Many contributors say they would like to
discuss the war with some of our journalists. They also speak about their
opposition to ill-intentioned designs to distort the truth about the war.
All are convinced it was the war effort by the Soviet Union that decided
the struggle in favour of the Allied Powers.
A listener to our programs in Spanish says
the Soviet Soldier, who seized Berlin and crushed Nazism in its seat, is
his choice for The Man of the 20th Century. The Allied Victory, he believes,
is the most important event of that period. And the Allies would have never
won the great war without the Soviet Army on their side.
Mr. Wincenty Skarulis in Poland says the
Allies owe their triumph over Nazism to the Soviet Army, which bore the
brunt of the struggle. He testifies to this in his capacity as war veteran.
Mr. Agide Melloni in Italy says accounts
of recent history are full of contradictions. But history, he admits, would
have come to an end without the victorious Soviet wartime push.
The retired US naval officer John Craft
says he knows the war better than most of his fellow Americans and can
arguably insist it was the Soviet Union who decided the outcome.
Many of the contributions are heart-rending
chapters of family histories.
Ivan Trograncic in Yugoslavia says Soviet
soldiers rescued him as a baby from a Nazi slave labour camp in what is
now the Czech Republic.

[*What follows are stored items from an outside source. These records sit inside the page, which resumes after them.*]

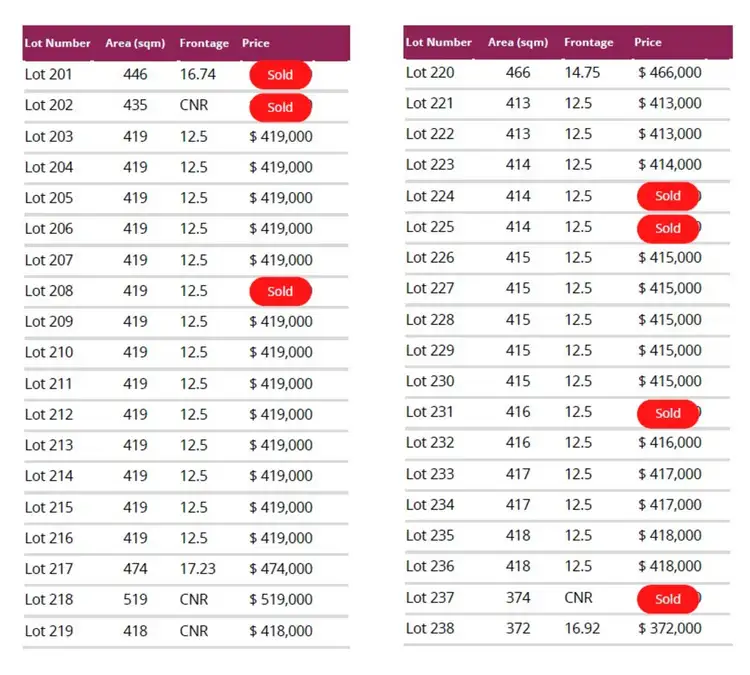Select the $ 466,000 price for Lot 220
Screen dimensions: 750x675
click(670, 72)
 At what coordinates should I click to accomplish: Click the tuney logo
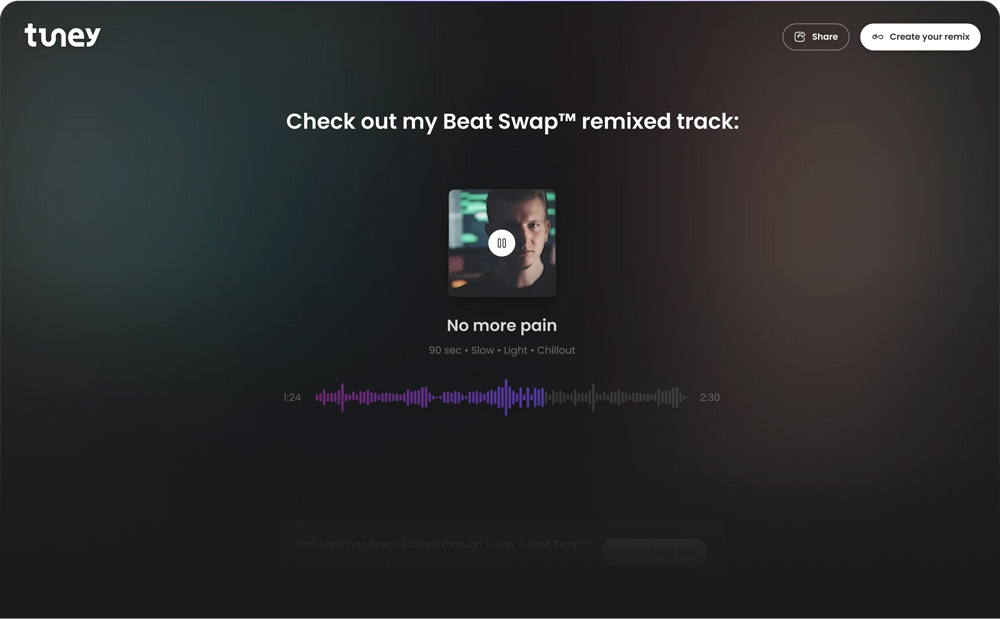point(62,35)
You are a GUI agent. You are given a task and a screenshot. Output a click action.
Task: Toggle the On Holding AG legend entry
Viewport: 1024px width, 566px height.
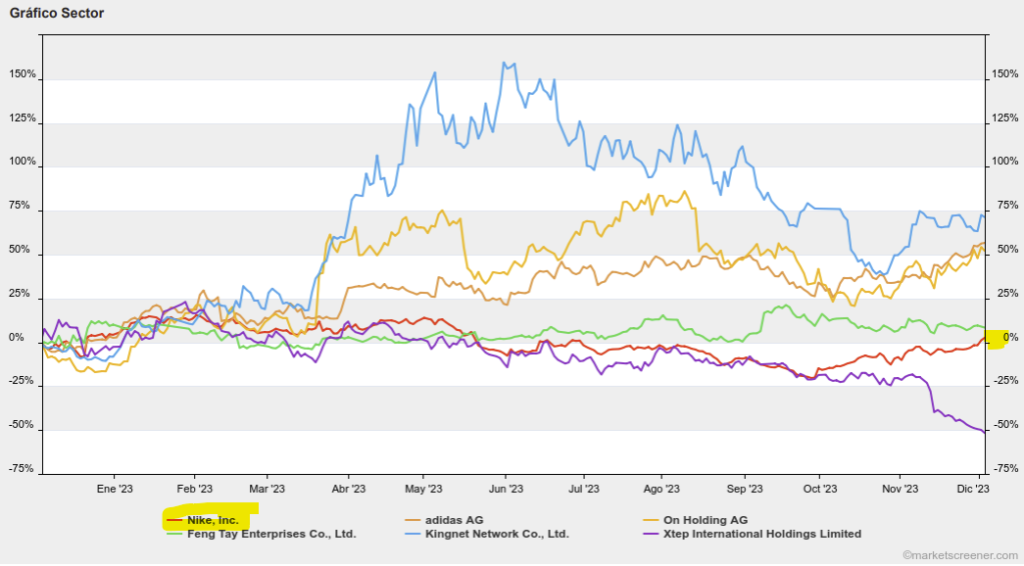pyautogui.click(x=705, y=520)
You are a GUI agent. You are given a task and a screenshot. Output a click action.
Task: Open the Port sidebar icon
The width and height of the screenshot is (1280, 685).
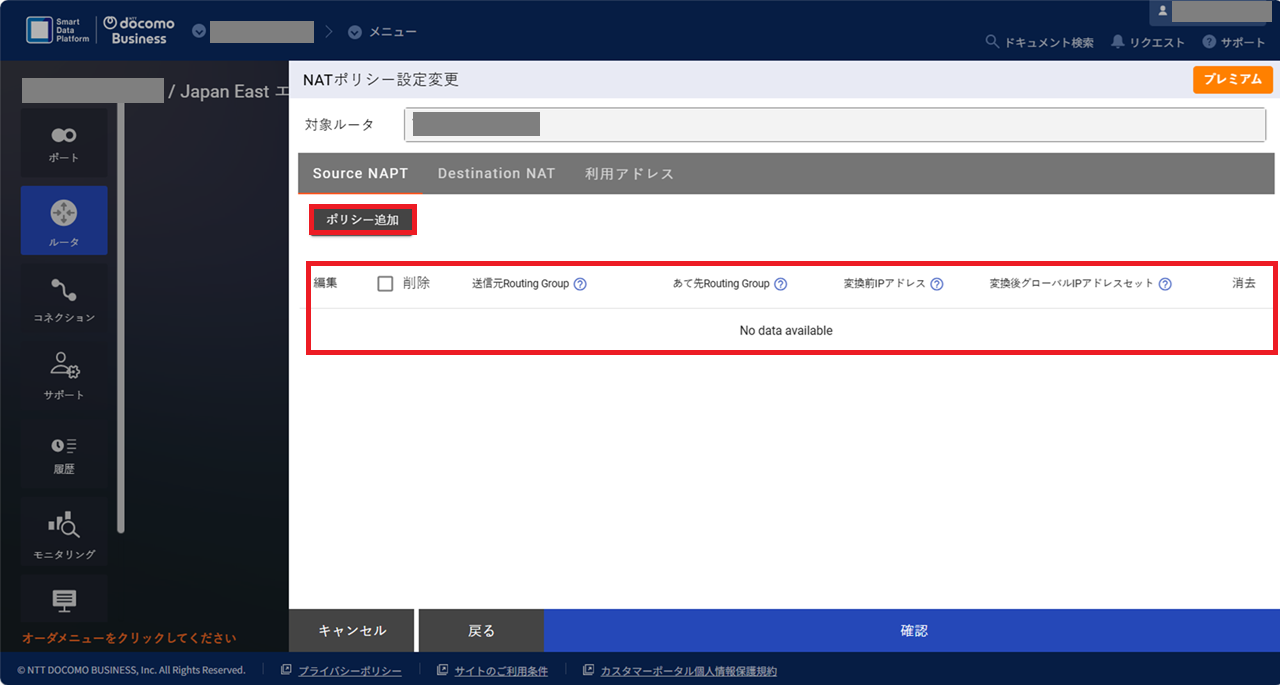(x=64, y=143)
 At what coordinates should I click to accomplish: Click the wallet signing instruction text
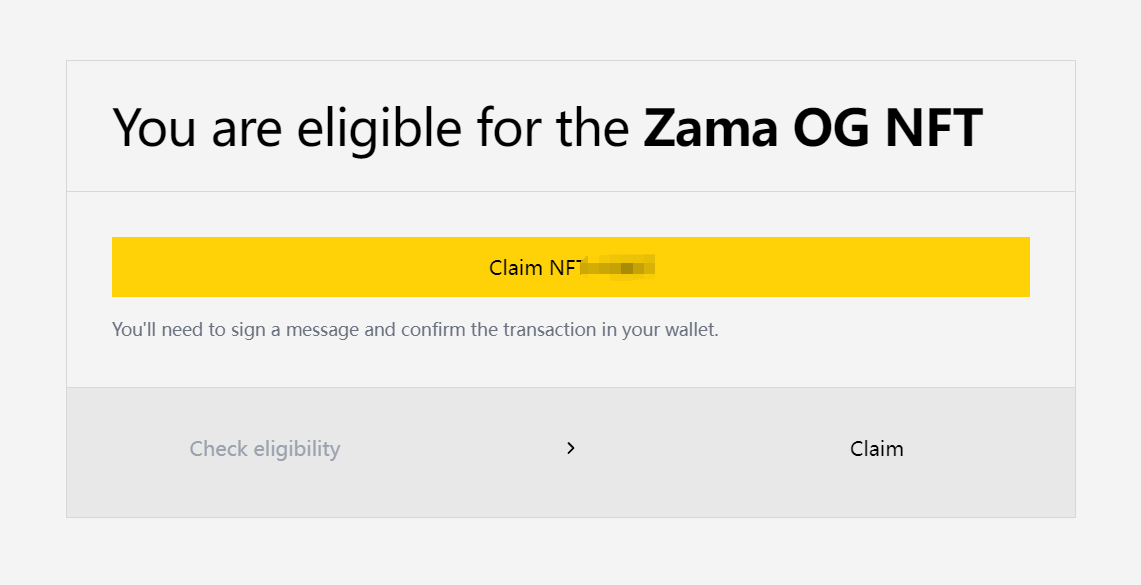(x=415, y=329)
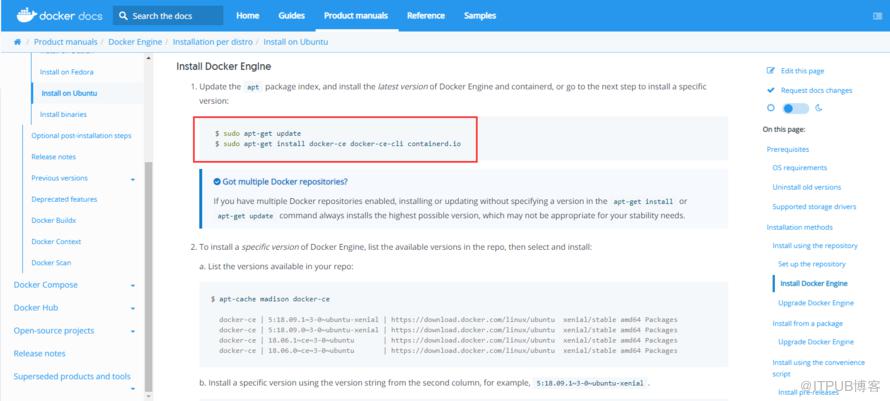Toggle the day/night theme switch
This screenshot has height=401, width=890.
click(795, 108)
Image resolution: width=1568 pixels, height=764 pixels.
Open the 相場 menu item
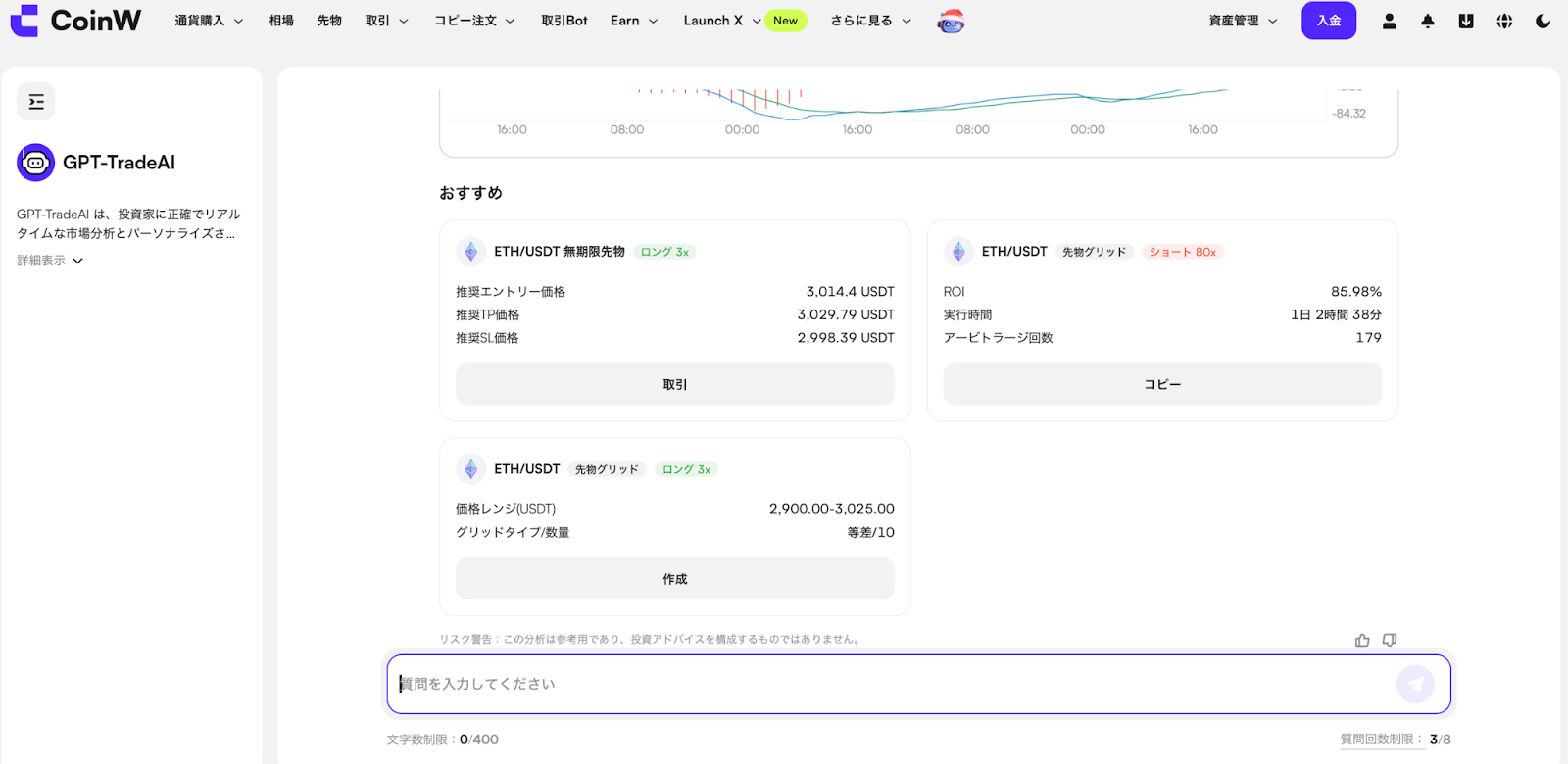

He had been born in the camp to parents from the
village of Antunovac in Yugoslavia. The Nazis deported the villagers in
1944 using freight carriages for transportation. Many of the uprooted
people died during their month-long rail journey to the labour camp.
Mrs. Elfride Siewerssen in Germany says
many people in her country nursed a grudge against Hitler's war. She also
regrets the death of millions of young Soviet soldiers on the battlefront.
Mrs. Siewerssen remembers how Soviet Army medics saved the life of her
baby daughter in the lean months following the end of the war. Now she
has grandchildren and her greatest desire is peace everywhere on Earth.
Concerns for the future figure equally
high in messages from many other elderly contributors. Mr. Peter Morgan,
in Great Britain, is rueful over young people shrugging off faded black-and-white
photos of men in baggy archaic uniforms. The West, he says, tends to discard
the past as junk leading to dangerous forgetfulness of the lessons of
history.
Much to his satisfaction perhaps, we can
report a message from 16 concerned teenagers in Italy, who say politicians
must never, never forget the tragic lessons of the past. We have a class
photo of them at the Santa Justina High School. According to a letter enclosed,
they took keen interest in our series "Russia in the Second World
War" and started to browse books on the period.
The main lesson from the war, most contributors
agree, is that diplomacy and compromise are key. Many speak about a possible
third great war as a result of growing terrorism, unbridled separatism
and dangerous attempts at global domination, mostly by the United States.
THE VOICE OF RUSSIA hereby extends thanks
to all contributors to the forum for appraising the role of the Soviet
people in the war and pushing the envelope of conventional concepts of
war and peace. Every contributor will receive a Diploma.